Bozyazı’dan Ferhat Güney: “Güneşin kayıtsız nuru ile perdesiz görüşmek için dünya kadar genişleyip ay kadar yükselmek gerekir” sözünü açar mısınız?”
Hem Bir, Hem Her Şeyi O Yaratıyor
On Altıncı Söz, bu asrın dehşetli dört sualini, dört şua halinde halleden emsalsiz bir sözdür. Bu çözümlerde genelde güneş misali kullanılmıştır.
Birinci Şua’da Allah’ın “Bir Tek Zat” iken, bunca büyük kâinatı nasıl yarattığı ve nasıl hakkından geldiği ve Allah’ın her yerde nasıl hazır ve nazır olduğu sorulur ve anlatılır.
Allah’ın hem şahsî birliği vardır, hem her şeyi tek başına terbiye etmesi… Tek bir fert olmasına rağmen, tasarrufunun bütün kainat üzerinde şeriksiz biçimde hükmetmesi… Sonsuz ulviyeti olmasına rağmen, her şeye son derece yakın olması Kur’ân’ın bildirdiği hakikatlerdendir.
Bu sırlar bu asrın kafasına herkesin anlayacağı temsillerle aktarılıyor ki, inkâra mecal kalmıyor. Yoksa adam, Bir Tek Zat bütün her şeyi nasıl yaratıyor gibi cerbezeci sorularla imanını kaybedebiliyor.

Hem Ansızın, Hem Sıra ile Yaratıyor
İkinci Şua’ya, iki tür ayet kıyaslanarak başlanıyor. Birincisi, Allah’ın bir şeye emretmesiyle o şeyin derhal ve zamansız vücut bulduğunu anlatan ayetler.1 Diğer tür ayetler ise, Allah’ın her şeyi gayet güzel, yerli yerinde ve sapasağlam yarattığını2 ifade ediyor.
Bu ikinci tür ayetler Allah’ın her şeyi ilim içinde azim bir kudret ve hikmetle ve dakik bir sanatla tedrici yarattığını, yani sıralı yarattığını ifade ediyor. Mesela bir bebeğin yaratılışını nazara alırsak önce kalbi, merkezi sinir sistemleri, dolaşım sistemi, kafası, kol ve ayakları, sonra diğer organları sırayla ve dokuz ayda yaratılıyor. Halbuki birinci tür ayetlerde, Allah’ın bir emirle zamansız yarattığını anlamıştık.
Bu iki yaratılış tecellisini bu ikinci şuada Üstad Hazretleri mukayese ederek ve temsillerle anlatıyor.
Hem Yakın, Hem Uzak
Üçüncü Şuada yine iki tür ayetler kıyaslanıyor: Birinci tür ayetler Allah’ın her şeye sonsuz derecede yakın3 olduğunu ifade ediyor. İkinci tür ayetler ise Allah’ın yetmiş bin hicap arkasında bulunduğunu, “Melekler O’na günü elli bin sene olan bir günde ulaşırlar”4 gibi manalarla anlatıyor.
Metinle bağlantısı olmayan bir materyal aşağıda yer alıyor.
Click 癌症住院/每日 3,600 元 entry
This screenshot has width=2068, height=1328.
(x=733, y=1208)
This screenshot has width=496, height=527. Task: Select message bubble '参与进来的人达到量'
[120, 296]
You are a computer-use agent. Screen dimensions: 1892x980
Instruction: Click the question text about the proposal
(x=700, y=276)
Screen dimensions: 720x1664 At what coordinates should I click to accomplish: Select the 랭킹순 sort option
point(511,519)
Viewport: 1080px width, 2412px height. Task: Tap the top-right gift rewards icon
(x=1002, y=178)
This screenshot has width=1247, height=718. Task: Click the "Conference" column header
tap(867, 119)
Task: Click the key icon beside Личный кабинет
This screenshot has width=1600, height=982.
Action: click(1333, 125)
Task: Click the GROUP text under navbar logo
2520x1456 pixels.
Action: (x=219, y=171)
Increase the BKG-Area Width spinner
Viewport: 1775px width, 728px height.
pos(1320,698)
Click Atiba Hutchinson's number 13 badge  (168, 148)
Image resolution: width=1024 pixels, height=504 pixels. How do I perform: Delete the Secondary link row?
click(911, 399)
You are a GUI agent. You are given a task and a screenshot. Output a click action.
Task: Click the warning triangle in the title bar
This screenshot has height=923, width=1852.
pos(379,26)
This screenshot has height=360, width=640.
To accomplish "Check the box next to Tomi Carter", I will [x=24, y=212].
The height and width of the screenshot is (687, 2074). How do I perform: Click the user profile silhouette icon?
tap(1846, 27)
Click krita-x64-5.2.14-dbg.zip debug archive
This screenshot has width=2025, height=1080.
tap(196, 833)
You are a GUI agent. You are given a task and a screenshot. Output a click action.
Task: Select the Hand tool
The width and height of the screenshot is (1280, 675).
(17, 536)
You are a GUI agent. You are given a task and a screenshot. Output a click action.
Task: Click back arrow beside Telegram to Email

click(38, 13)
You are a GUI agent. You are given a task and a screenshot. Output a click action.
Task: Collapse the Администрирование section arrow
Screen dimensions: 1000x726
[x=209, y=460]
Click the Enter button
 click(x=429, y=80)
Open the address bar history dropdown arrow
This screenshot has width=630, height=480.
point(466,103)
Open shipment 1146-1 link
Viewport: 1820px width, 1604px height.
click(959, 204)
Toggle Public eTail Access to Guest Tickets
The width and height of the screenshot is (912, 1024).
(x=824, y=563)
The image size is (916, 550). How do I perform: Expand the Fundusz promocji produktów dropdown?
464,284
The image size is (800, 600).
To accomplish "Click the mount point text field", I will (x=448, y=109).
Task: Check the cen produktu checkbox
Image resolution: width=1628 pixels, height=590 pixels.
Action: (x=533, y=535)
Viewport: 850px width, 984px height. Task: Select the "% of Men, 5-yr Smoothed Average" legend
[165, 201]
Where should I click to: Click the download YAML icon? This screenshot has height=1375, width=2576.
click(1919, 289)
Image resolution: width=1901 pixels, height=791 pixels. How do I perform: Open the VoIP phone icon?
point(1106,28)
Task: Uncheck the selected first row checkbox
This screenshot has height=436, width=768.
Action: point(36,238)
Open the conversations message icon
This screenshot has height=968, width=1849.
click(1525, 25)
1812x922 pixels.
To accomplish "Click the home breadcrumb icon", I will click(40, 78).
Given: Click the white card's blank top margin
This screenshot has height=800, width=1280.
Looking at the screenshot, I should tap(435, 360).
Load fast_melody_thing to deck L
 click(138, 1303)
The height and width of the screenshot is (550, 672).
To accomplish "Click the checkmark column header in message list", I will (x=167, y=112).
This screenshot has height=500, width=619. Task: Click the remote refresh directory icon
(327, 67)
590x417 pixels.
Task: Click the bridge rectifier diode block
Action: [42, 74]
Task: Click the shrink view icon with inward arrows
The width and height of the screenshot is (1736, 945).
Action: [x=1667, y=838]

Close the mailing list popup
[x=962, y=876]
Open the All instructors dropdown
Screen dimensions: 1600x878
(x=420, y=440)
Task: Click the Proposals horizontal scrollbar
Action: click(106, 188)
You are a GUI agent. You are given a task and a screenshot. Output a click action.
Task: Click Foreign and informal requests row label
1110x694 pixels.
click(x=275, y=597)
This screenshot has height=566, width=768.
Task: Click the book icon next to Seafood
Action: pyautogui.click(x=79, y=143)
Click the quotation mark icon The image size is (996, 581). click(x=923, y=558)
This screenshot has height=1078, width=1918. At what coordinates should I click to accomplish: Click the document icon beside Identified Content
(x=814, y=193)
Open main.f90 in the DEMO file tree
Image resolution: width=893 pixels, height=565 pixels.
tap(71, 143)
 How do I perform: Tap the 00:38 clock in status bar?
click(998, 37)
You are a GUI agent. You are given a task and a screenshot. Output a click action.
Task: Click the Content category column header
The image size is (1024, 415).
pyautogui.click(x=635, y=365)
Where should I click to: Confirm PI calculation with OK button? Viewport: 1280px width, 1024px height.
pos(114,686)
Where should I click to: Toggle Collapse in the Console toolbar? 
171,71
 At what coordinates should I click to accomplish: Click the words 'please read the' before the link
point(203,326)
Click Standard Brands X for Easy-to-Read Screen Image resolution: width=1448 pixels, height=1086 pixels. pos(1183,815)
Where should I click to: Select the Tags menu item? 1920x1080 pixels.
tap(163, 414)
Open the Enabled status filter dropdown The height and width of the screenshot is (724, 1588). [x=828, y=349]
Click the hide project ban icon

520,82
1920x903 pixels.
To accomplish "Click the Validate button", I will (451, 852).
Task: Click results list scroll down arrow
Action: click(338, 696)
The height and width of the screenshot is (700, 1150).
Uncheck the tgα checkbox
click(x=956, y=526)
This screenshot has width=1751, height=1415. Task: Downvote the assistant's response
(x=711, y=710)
Dördüncü Şuada ise, bir nevi mirac olan namazın içinde ve her tarafında bulunan “Allahü ekber” kudsi kelamının hikmetini aktarıyor. Her bir “Allahu Ekber” bir miraç basamağı olduğunu harika bir üslup ile ifade ediyor.5
Güneş misali bu devasa iman hakikati anlatılırken kullanılıyor. Güneş kayıt ve sınır tanımayan nuru olduğu için, bize, bizim gözbebeğimizden daha yakın yerdedir. Fakat bizler kayıtlı-sınırlı olduğumuzdan, bulunduğumuz yerde, yaşadığımız dünya memleketinde, güneşten 150 milyon km uzakta bulunuruz.
Eğer güneşin zatına yaklaşmak istesek, dünya kadar büyüyüp, ay kadar yükselmemiz gerekecektir. Çünkü dünya ve ay güneşin zatına böyle yaklaşabilmişlerdir.
Burada geçen perdeden maksat, uzaklıktır, sıcaklıktır, renklerdir, gölgedir vs buna benzer, uzak olduğumuz halde, bizi güneşle buluşturan farklı tecellilerdir. Mesela biz güneşe uzaklık ve sıcaklık gibi perdelerle ulaşabiliyoruz. Çiçekler ve ağaçlar renklerin perdesiyle güneşe ulaşıyorlar.
Dipnotlar:
1- Yasin Suresi: 82, 53., 2- Neml Suresi: 88; Secde Suresi: 7., 3- Yasin Suresi: 83; Kaf Suresi: 16; Hud Suresi: 56., 4- Mearic Suresi: 4., 5- Sözler, s. 222-231.